STATED EXERCISE =>
Answer these from the text about the commercial property:
1. What price was paid for the property?
2. How many of the rental units are art studios?
3. Not counting sweat equity, about how much went into the upgrades?

A couple years ago I bought a commercial property that needed a ton of upgrades - it was basically a 'distressed' property on the brink of being condemned.  The seller had managed to piss off everyone - bank, town, neighbours, fire department, tenants.  So I got it for a very lowball price ($650k).  In the past two years I worked on upgrading the building and repairing relationships and have now cleared all the outstanding issues and the value currently stands appraised at $1.2M.  There are 45 rental units, including 33 storage lockers, 10 art studios and two apartments.  Aside from a couple of small lockers (there is always a slow turnover) it is fully rented.

Monthly rents vary between $6700 and about $7200 (when fully rented), though I am about to increase rents by at least the rate of inflation.  Some of the units have long term tenants and I will have to raise them a bit more to bring them into line, but it will be a slow burn.  Within about 5 years I'll have rents up to about $11k.  Monthly labour at this point amounts to a few hours of cleaning and interacting with customers.  I spend nothing on advertising, storage is limited and in high demand in our community.

Not including sweat equity, I put about $110k into the upgrades, largely on upgrading the fire security and sprinkler system and drywalling all 46 rooms myself, as well as a bunch of electrical and plumbing upgrades (I opened one wall and found an 18 year old electric water heater that was operational, keeping water hot and not actually connected to a single sink....)

DATA PROVIDED =>

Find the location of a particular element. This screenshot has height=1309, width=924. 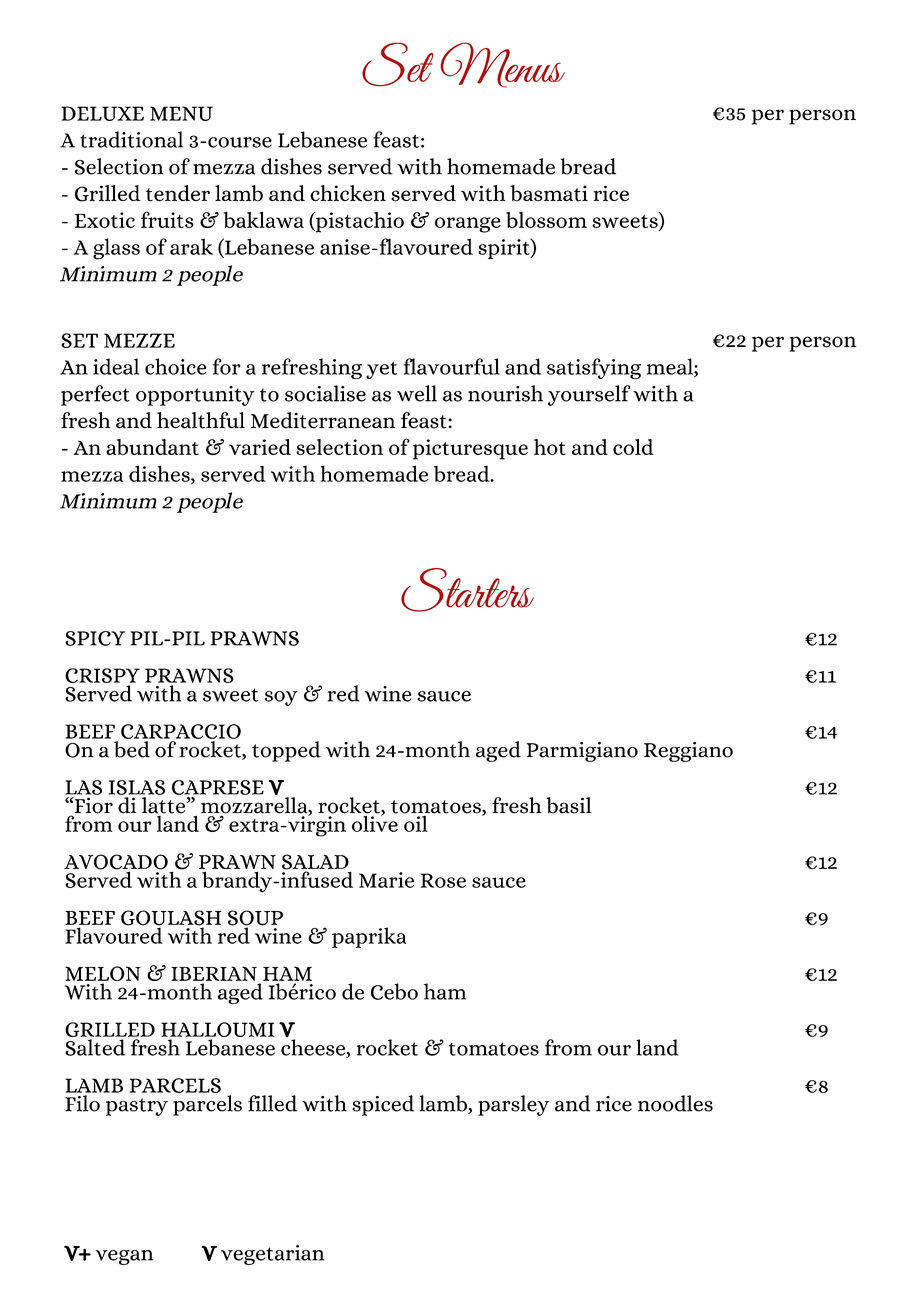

WRITTEN ANSWER =>
1. $650k
2. 10
3. About $110k